Fraud escalating in tandem with the origination boom.

A man buys a house with a loan from a local bank. Instead of occupying the house as required by the lender, he rents it out, pockets the money, and defaults on the loan.

A potential homebuyer who cannot qualify for a loan finds someone who can. This straw borrower takes out the mortgage, turns it over to the homebuyer, collects a fee, and walks away from the deal.

And a mortgage broker helps a borrower prepare false tax returns in order to qualify for a loan from a mortgage bank.

Growing Problem

These are examples of three of the most prevalent types of mortgage fraud, which has become much more commonplace as a result of the nationwide boom in originations.

Speakers at a recent seminar on mortgage fraud said the boom in the mortgage industry, while generating fat profits for mortgage lenders, is also fueling an increase in fraud as lenders get sloppy trying to keep up with a torrent of loan applications, or participate in illegal activities themselves.

The seminar was sponsored by the Mortgage Asset Research Institute.

Lenders that pride themselves on speedy loan funding need to be careful not to expose themselves to increased fraud, said Patrick Neri, assistant inspector general for investigation at the Department of Housing and Urban Development.

Scam in Chicago

Take the case of Roosevelt Stacy. The Chicago-area mortgage broker ran a successful mortgage business based entirely on false loan applications. He obtained mortgages for people with bad credit ratings by faking everything from the Social Security number to the tax returns.

In a series of television commercials made by Mr. Stacy and shown at the seminar, the broker's success is comically apparent as his clothing becomes finer from commercial to commercial. Mr. Stacy is now serving a 48-month prison term for mortgage fraud.

Preliminary results from an FBI study indicate that as many as 10% of mortgage applications contain fraudulent information, said Ronald L. Dick, supervisory special agent of the Federal Bureau of Investigation's white-collar crime unit. Mr. Dick said it was too early to draw significant conclusions from the study.
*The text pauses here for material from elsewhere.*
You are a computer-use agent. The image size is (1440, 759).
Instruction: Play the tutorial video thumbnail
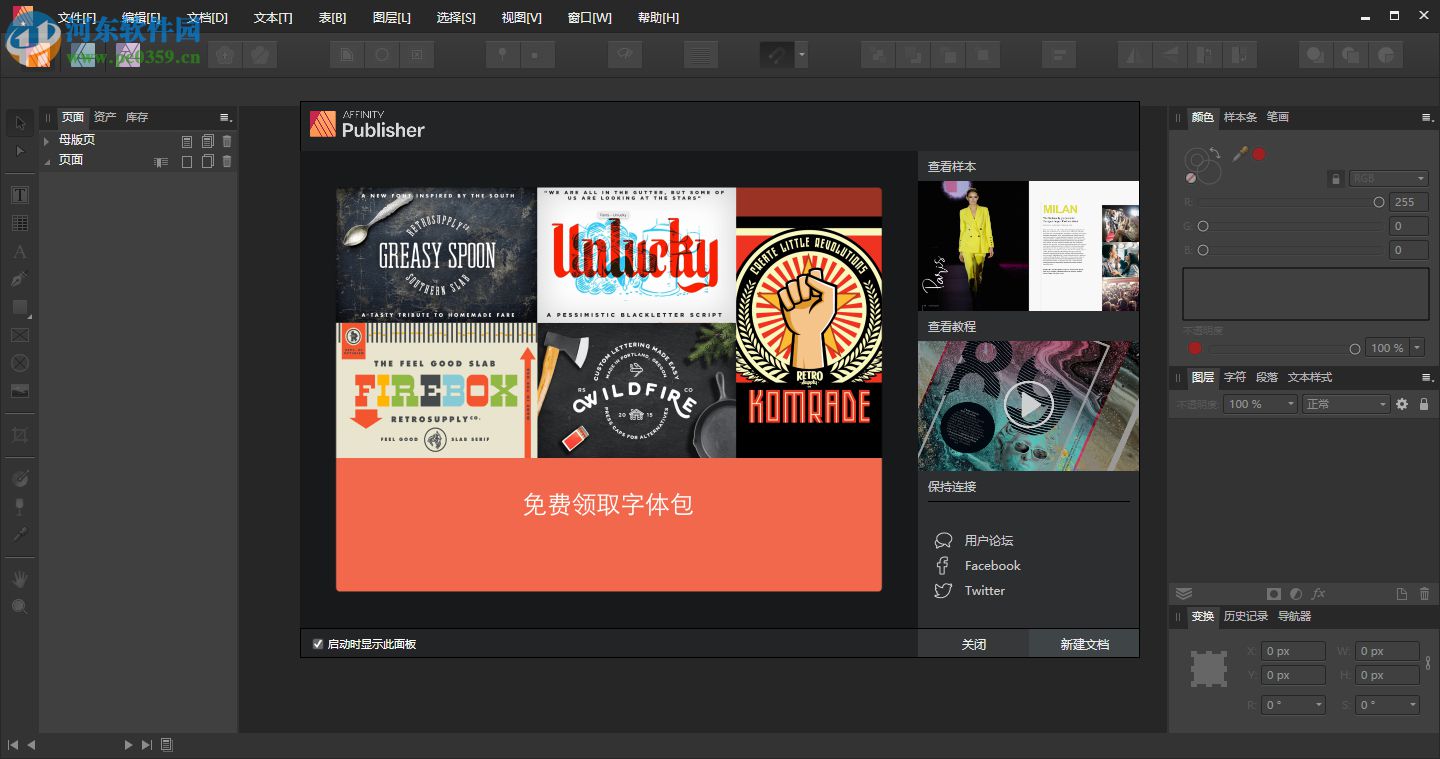tap(1028, 405)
Federal crime statistics show that fraud remains a pervasive problem in banking. Efforts to root out criminal activity have met with some success, but the FBI believes the problem will continue to worsen.

Heavy Caseload

As of the end of March, the FBI had 10,028 financial institution fraud cases of all kinds pending, almost half of which are considered "major." A major case is one in which at least $100,000 is lost to fraud. By the end of 1995, the FBI estimates it will have more than 11,000 cases pending, with well over 6,000 in the major-case category. While some of the increase is attributable to improved detection and reporting, Mr. Dick said fraud continues to grow.

The FBI on average spends less than a year on its cases, indicating that most of the cases the agency expects to have pending in 1995 have not yet been filed. "The problem is not going away," said Mr. Dick.

Worse After Deregulation

He said fraud in financial transactions increased significantly after the 1982 deregulation of the banking industry as banks moved into risky real estate lending. But he added that fraud in its various forms would always be a feature of the banking landscape.

"Regardless of whether the banking industry is in chaos or a state of robust health, fraud will continue," Mr. Dick said.

Speakers at the seminar gave some basic rules for lenders to follow to avoid getting caught up in fraud:

* Insist on face-to-face interviews with prospective borrowers.

* Never allow clients to sign blank forms.

* Always immediately report suspected fraud to the appropriate authorities.

And most financial institutions, the attendees were told, should consider starting an internal compliance operation. The speakers conceded that this could be costly and time-consuming but said cost would not be viewed as an excuse by regulators.

"The fraud is cutting across all ends of the business, and it's making everybody's job harder," Mr. Neri said.